§ **Provided text**:
# Change in schedule?



## ricearoni (Jul 9, 2022)

Hi, so I’m a new employee (started a month ago) and I have a question. I am in an inbound sorting position. My scheduled start time is ALWAYS 6am because that’s when truck unload starts at my store. This coming week the schedule is pretty normal and all my start times are 6am. The next week though the schedule changed after I left yesterday and all the start times are 7am… my coworker had to talk with our ETL yesterday because of a scheduling issue they had so I assumed one of my days would be swapped which I expected but I didn’t expect the sudden change in start time. Is this normal? I just don’t see why they would change it when unload is already started at 7am. Could this mean they’re letting me go? I didn’t do anything but I’m so worried that it means they don’t want to keep me.


----------



## happygoth (Jul 9, 2022)

ricearoni said:


> Hi, so I’m a new employee (started a month ago) and I have a question. I am in an inbound sorting position. My scheduled start time is ALWAYS 6am because that’s when truck unload starts at my store. This coming week the schedule is pretty normal and all my start times are 6am. The next week though the schedule changed after I left yesterday and all the start times are 7am… my coworker had to talk with our ETL yesterday because of a scheduling issue they had so I assumed one of my days would be swapped which I expected but I didn’t expect the sudden change in start time. Is this normal? I just don’t see why they would change it when unload is already started at 7am. Could this mean they’re letting me go? I didn’t do anything but I’m so worried that it means they don’t want to keep me.

§ **Task requirements**:
(A) Reproduce the part of the schedule-change thread from "# Change in" to "happygoth (Jul 9, 2022)".
(B) Carry on the forum thread about the change in start time, starting right after its last line.
The items here have nothing to do with the schedule-change thread.

§ **Dataset excerpts**:
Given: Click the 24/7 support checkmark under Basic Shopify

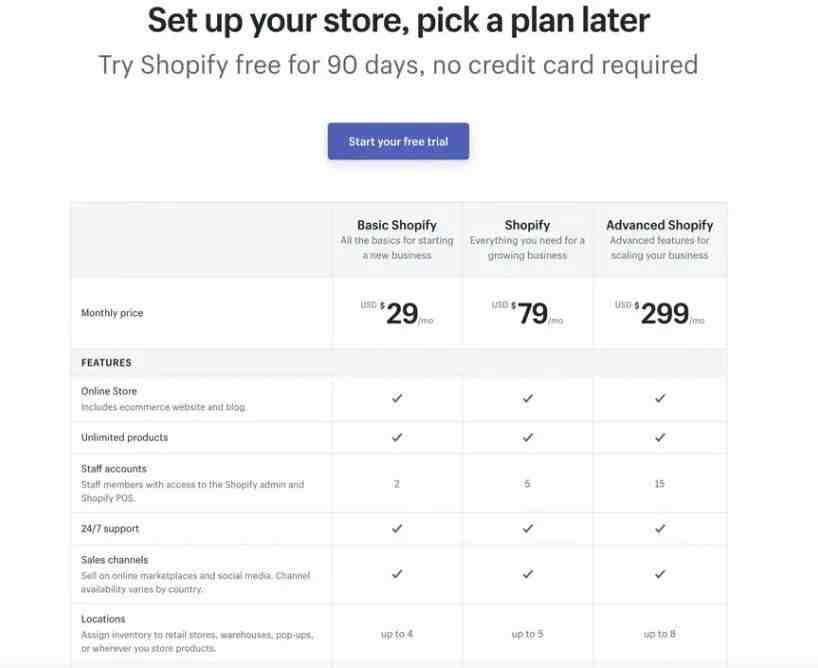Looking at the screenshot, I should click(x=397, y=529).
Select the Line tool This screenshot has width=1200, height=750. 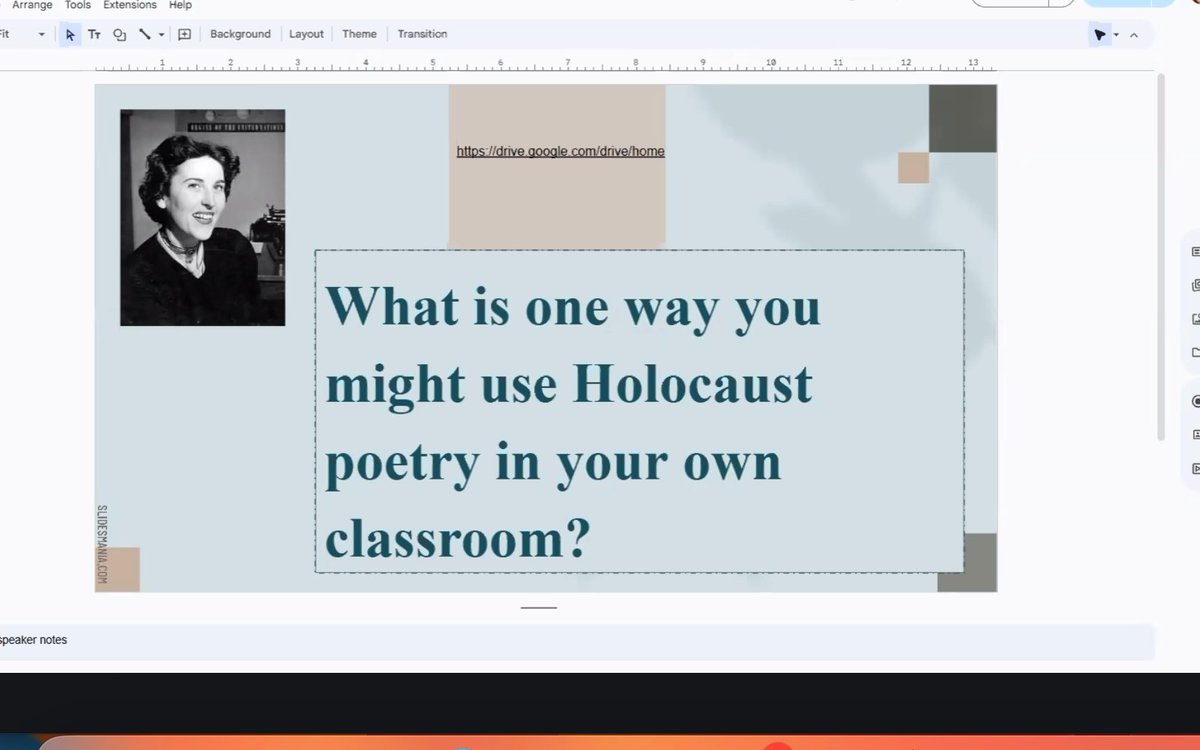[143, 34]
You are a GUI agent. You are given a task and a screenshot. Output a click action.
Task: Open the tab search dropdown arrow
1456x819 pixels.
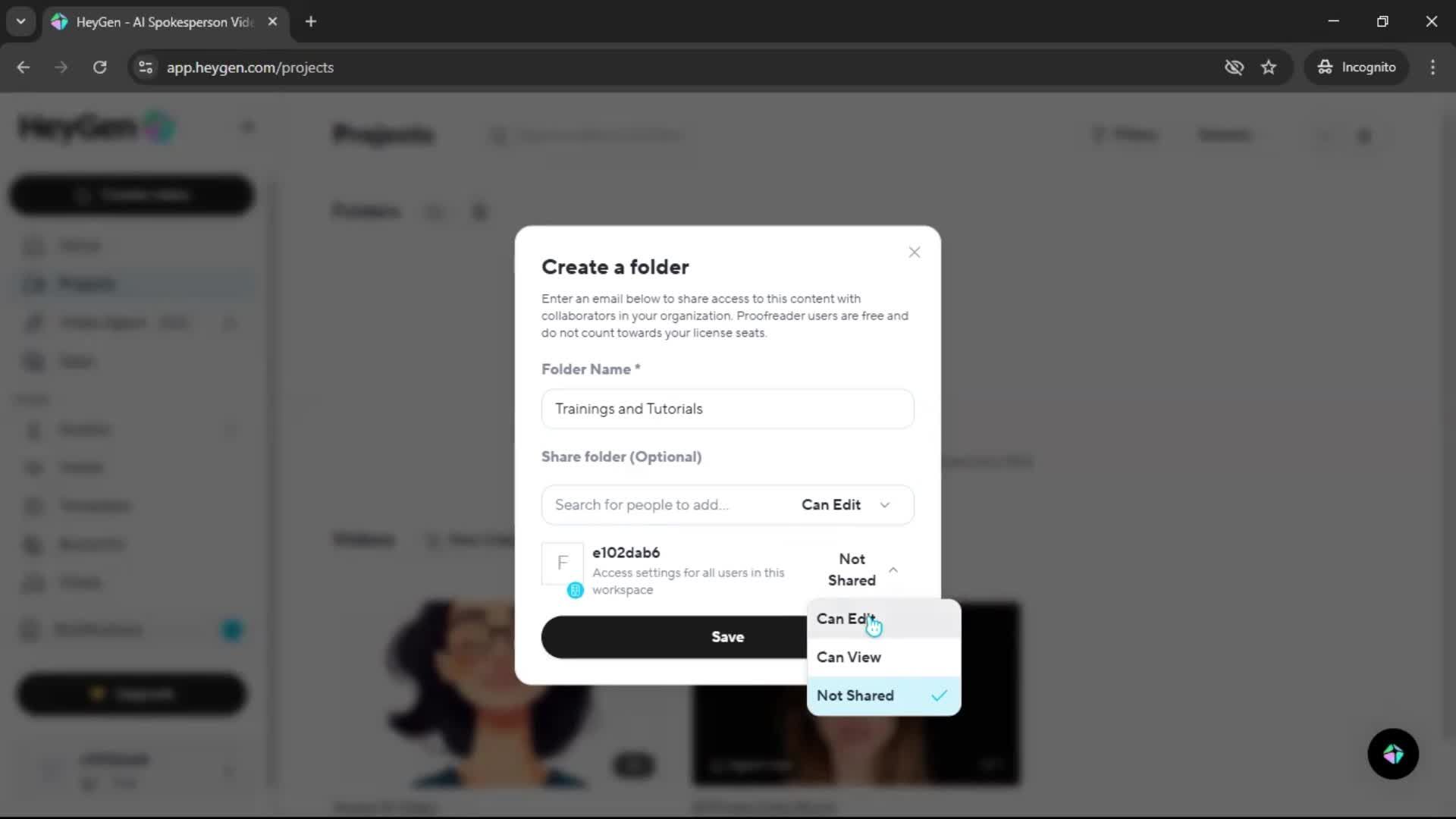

§ **Outputs in order**:
(A)
# Change in schedule?



## ricearoni (Jul 9, 2022)

Hi, so I’m a new employee (started a month ago) and I have a question. I am in an inbound sorting position. My scheduled start time is ALWAYS 6am because that’s when truck unload starts at my store. This coming week the schedule is pretty normal and all my start times are 6am. The next week though the schedule changed after I left yesterday and all the start times are 7am… my coworker had to talk with our ETL yesterday because of a scheduling issue they had so I assumed one of my days would be swapped which I expected but I didn’t expect the sudden change in start time. Is this normal? I just don’t see why they would change it when unload is already started at 7am. Could this mean they’re letting me go? I didn’t do anything but I’m so worried that it means they don’t want to keep me.


----------



## happygoth (Jul 9, 2022)

(B)
I'm guessing the need to cut hours.


----------



## Dream Baby (Jul 9, 2022)

happygoth said:


> I'm guessing the need to cut hours.


Our store does this all the time regardless whether you start in the morning or afternoons.

They would rather you come in later than leave earlier.

IMHO TMs would rather have the same start time usually then come in later.


----------



## smarthuddle (Jul 9, 2022)

Dream Baby said:


> Our store does this all the time regardless whether you start in the morning or afternoons.
> 
> They would rather you come in later than leave earlier.
> 
> IMHO TMs would rather have the same start time usually then come in later.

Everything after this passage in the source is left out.